Wir haben auch vor 1 Monat bei BM Häupl den Antrag gestellt, eine
Strasse, einen Platz o.ä. nach Masaryk zu benennen - u.a.a., um das in
Wien traditionell bis genuin (an)gespannte Verhältnis zwischen jüdischer
und nichtjüdischer Bevölkerung zu entlasten. Toronto, Brünn, Tel-Aviv
oder Mexico City erinnern an den Mann, dessen Weitblick z.B. die 1.
Republik Vieles verdankt - in Wien ist er heute ein grosser Unbekannter.
Darüber hinaus wäre es das 1. Mal, das sich die Stadt Wien offiziell zum
tristen Kapitel Leopold Hilsner in der eigenen Geschichte bekennt.
In Betreff auf eine Rehabilitierung LH läuft nach einer sommerlichen Initiative
der GRÜNEN z.Zt. eine parlamentarische Anfrage der SPÖ im Nationalrat.
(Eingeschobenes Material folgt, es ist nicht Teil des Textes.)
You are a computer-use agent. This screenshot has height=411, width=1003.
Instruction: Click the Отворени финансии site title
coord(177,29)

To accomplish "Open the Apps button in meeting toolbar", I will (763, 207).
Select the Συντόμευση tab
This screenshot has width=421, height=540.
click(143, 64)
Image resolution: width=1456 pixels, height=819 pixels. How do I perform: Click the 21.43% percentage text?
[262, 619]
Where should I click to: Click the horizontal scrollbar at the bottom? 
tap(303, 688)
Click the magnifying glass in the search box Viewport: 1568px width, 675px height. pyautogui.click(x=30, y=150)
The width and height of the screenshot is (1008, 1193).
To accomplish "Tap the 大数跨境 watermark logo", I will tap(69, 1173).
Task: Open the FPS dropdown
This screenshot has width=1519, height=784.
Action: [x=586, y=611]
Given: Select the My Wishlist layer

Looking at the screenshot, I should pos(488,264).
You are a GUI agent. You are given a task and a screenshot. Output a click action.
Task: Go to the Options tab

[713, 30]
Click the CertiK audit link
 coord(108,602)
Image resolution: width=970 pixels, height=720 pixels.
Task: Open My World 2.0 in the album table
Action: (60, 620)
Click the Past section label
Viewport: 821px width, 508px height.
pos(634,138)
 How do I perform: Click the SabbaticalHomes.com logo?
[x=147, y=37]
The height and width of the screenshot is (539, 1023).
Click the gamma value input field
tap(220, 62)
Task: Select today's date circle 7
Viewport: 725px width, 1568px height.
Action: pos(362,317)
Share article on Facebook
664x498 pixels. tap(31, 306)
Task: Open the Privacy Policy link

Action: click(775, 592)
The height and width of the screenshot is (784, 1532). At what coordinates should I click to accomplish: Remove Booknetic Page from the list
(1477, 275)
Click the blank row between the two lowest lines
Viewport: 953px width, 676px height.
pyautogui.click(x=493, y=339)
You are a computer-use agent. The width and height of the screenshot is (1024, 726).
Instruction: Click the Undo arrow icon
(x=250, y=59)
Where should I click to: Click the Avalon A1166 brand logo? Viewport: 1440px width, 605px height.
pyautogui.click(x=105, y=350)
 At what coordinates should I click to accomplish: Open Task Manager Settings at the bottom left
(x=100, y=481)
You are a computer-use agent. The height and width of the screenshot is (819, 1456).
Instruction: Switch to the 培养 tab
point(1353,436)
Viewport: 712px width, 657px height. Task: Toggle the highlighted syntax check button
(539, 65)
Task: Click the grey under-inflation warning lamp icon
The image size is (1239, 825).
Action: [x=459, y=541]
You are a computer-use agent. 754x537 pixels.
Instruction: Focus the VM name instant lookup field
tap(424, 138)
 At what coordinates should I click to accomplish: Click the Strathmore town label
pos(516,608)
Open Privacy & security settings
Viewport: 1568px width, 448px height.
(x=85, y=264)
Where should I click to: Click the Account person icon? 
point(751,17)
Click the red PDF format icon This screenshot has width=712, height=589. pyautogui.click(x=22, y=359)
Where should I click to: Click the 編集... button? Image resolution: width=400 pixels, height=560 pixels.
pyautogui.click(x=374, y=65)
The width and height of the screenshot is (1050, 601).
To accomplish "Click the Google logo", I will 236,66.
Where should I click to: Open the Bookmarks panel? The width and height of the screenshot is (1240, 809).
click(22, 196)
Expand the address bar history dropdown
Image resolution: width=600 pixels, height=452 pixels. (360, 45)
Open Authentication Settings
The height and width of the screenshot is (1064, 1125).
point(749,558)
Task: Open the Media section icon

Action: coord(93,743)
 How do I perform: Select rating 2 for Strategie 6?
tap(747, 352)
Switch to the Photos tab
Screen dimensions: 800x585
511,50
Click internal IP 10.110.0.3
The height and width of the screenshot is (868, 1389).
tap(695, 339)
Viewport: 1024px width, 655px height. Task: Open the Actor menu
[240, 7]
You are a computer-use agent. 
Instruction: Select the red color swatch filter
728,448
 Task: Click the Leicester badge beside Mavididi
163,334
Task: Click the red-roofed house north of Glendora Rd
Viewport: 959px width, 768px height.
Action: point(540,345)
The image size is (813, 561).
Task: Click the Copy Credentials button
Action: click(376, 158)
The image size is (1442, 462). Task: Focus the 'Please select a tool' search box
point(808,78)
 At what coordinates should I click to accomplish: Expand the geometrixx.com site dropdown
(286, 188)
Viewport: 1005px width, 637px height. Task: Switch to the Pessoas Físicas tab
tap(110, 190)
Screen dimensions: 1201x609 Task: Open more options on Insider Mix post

Der Text der Gedenktafel ist eine Übernahme vom Hilsner-Grab, Autor
unbekannt - nach den bisherigen, in jüdischen Belangen ganz besonders
negativen Erfahrungen mit Gruša ist mit Beschwerden gegen die Tafel und
auch gegen die heutige Feier in den kommenden Tagen zu rechnen.
Es bleibt zu hoffen, dass allen Problemen in Wien zum Trotz Leopold Hilsner
dennoch endlich rehabilitiert werden wird, auch und vor allem im Interesse
Österreichs. Denn, daß ein Unschuldiger nach 103 Jahren immer noch rechtskräftig
verurteilt sein kann, stösst nicht nur im Ausland und nicht erst 60 Jahre nach
Holokaust und Shoah auf Unverständnis."